| Set tasks |
**A)** Answer these questions about the thread on marginal versus full likelihood:
(i) According to the first answer, what is the usual way of doing likelihood inference on a parameter of interest when nuisance parameters are present?
(ii) What does the answer say the normalized profile likelihood can be used to construct?
(iii) What is the hybrid between Bayesian and Classical inference that integrates out the nuisance parameters called?
**B)** Extend the thread on marginal versus full likelihood beyond its last line.

| Selected passage |

MLE: Marginal vs Full Likelihood

Question

Suppose I have a statistical model with parameters $\boldsymbol{\theta}=\{\theta_1,\theta_2,\dots,\theta_n\}$ of which only a single parameter, say $\theta_1$, is of interest to me. Suppose also that I can write down the full likelihood function for the model $\mathcal{L(\boldsymbol{\theta};\mathbf{x})}$.

Using the method of maximum likelihood I can estimate $\theta_1$ by maximising $\mathcal{L(\boldsymbol{\theta};\mathbf{x})}$ with respect to $\boldsymbol{\theta}$ to obtain $\hat{\boldsymbol{\theta}}$ and retrieving $\hat{\theta}_1 \in \hat{\boldsymbol{\theta}}$.

Alternatively I can maximise the marginal likelihood $\mathcal{L(\theta_1;\mathbf{x})} = \idotsint \mathcal{L(\boldsymbol{\theta};\mathbf{x})} \,d\theta_2 \dots d\theta_n$ which is calculated by integrating over all possible values of $\{\theta_2,\dots,\theta_n\}$.

Under what circumstances (if any) is the latter approach preferable, bearing in mind that I am only interested in the value of $\theta_1$?

Shifer · Answer 1 · 2018-09-07T15:36:08.553

The usual way of doing likelihood inference on a parameter of interest in the presence of nuisance parameters consists of using the Profile Likelihood function (see this link). In your context, the profile likelihood is:

$$\mathcal{L}_P(\theta_1;\mathbf{x}) = \max_{\theta_2,\dots,\theta_n} \mathcal{L(\boldsymbol{\theta};\mathbf{x})}.$$

The object of interest is the normalized profile likelihood, which is nothing but

$$R_P(\theta_1, {\bf x}) = \frac{\mathcal{L}_P(\theta_1;\mathbf{x})}{\mathcal{L(\boldsymbol{\widehat{\theta}};\mathbf{x})}}.$$

This function can be used to construct confidence intervals on the parameter of interest. A thorough study of the profile likelihood can be found in:

Sprott, David A. Statistical Inference in Science. Springer Science & Business Media, 2008.

In some cases, some people assign a distribution to the "nuisance parameters" ($\theta_2,\dots,\theta_n$, in your case) and integrate them out. This is hybrid between Bayesian and Classical inference, and it is called the integrated likelihood. However, this requires assuming a distribution on the nuisance parameters in order to guarantee that the integral is finite. See:

Berger, James O., Brunero Liseo, and Robert L. Wolpert. "Integrated likelihood methods for eliminating nuisance parameters." Statistical Science 14.1 (1999): 1-28.

| Data provided |
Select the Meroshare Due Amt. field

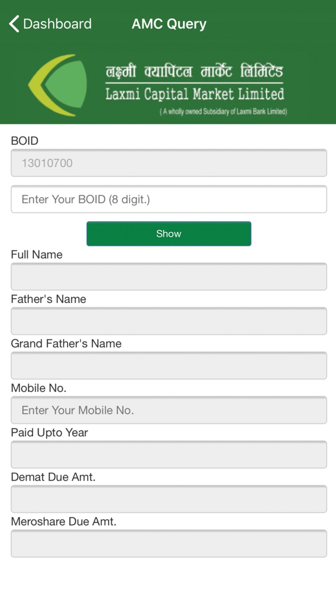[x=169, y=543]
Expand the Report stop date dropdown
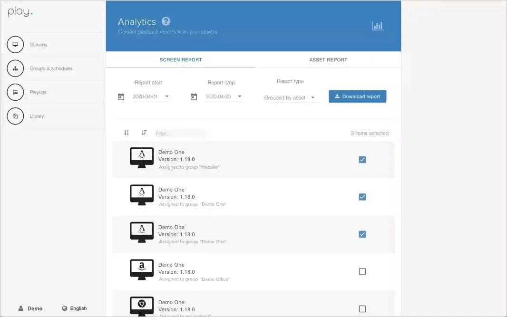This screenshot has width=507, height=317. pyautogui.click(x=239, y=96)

==

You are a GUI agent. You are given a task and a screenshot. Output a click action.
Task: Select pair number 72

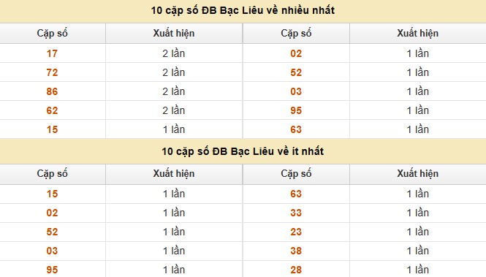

---

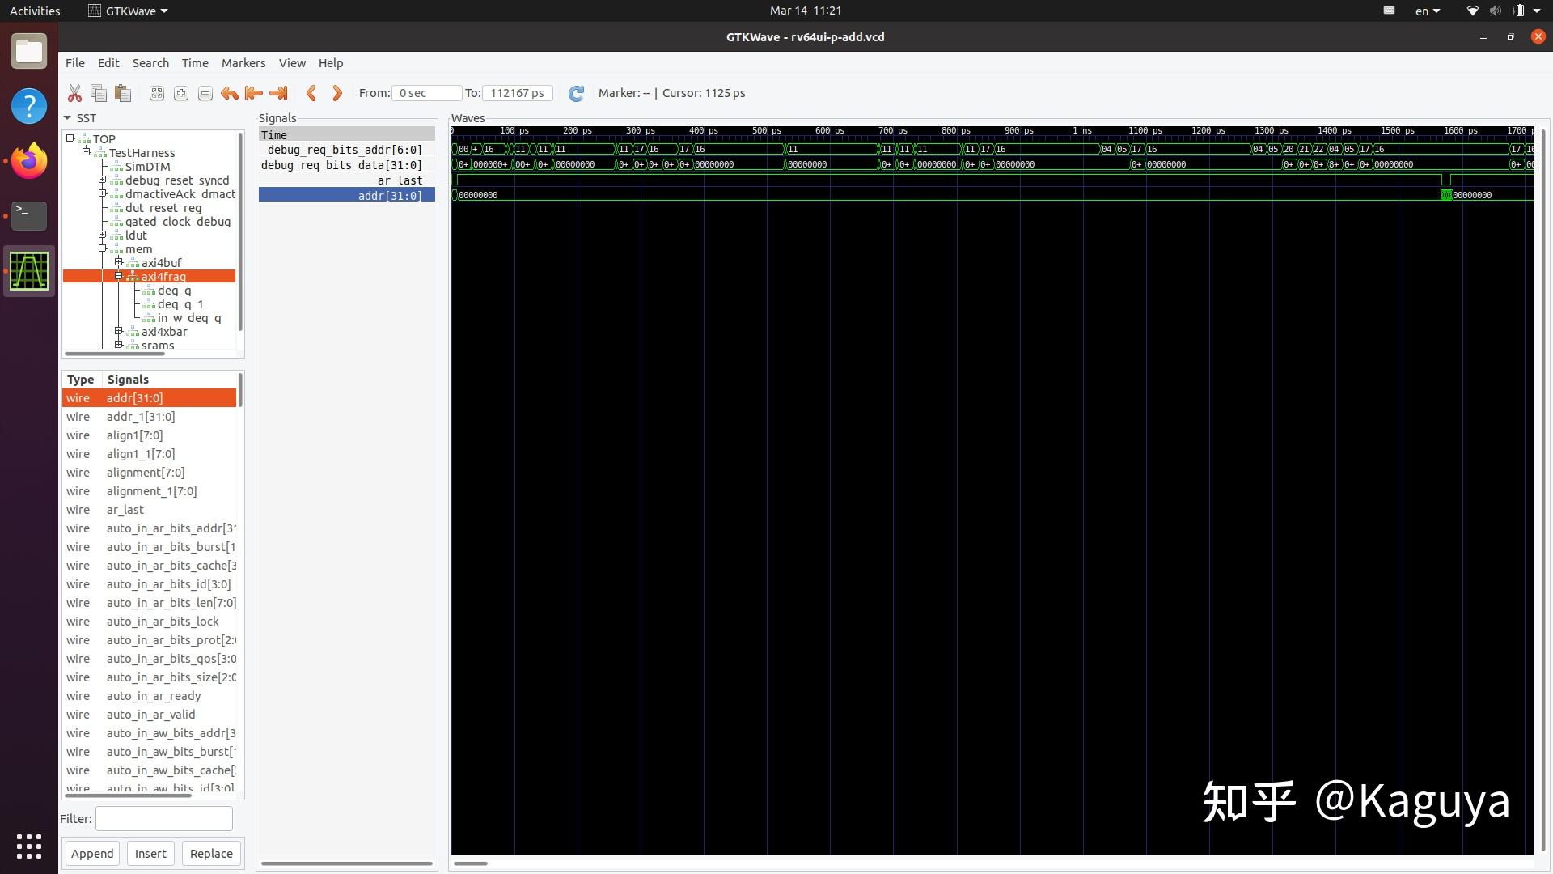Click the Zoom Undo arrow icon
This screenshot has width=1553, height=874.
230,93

| Answers to the problems |
**A)**
(i) Using the Profile Likelihood function.
(ii) Confidence intervals on the parameter of interest.
(iii) The integrated likelihood.

**B)**
Note that, if you do not assign a proper distribution on the nuisance parameters, there is no guarantee that the marginal/integrated likelihood function is finite. Using a distribution $\pi(\theta_2, \dots, \theta_n)$ guarantees that

$\mathcal{L(\theta_1;\mathbf{x})} = \idotsint \mathcal{L(\boldsymbol{\theta};\mathbf{x})} \pi(\theta_2, \dots, \theta_n) \,d\theta_2 \dots d\theta_n < \infty,$

by the Bayes theorem (for regular models).

Under what circumstances is maximising the marginal/integrated likelihood preferable to maximising the full likelihood? What advantages/disadvantages does each method confer when only a subset of the model parameters are of interest? — Estacionario, Sep 07 '18 at 16:57
@Estacionario The marginal likelihood depends on the choice of the distribution $\pi$. For small samples, it might be quite sensitive to this choice. The question in general is rather difficult, as you can see from the paper by Berger and others. I leave it to you to do a more proper read on the topic, which is rather large to be covered in this site. — Shifer, Sep 07 '18 at 17:00

score 2 · Answer 2 · answered Sep 07 '18 at 20:10

A general answer is tough and +1 to @Shifer, but if you're looking for one particular example when integrating outperforms profiling then you might find the Neyman-Scott "paradox" interesting.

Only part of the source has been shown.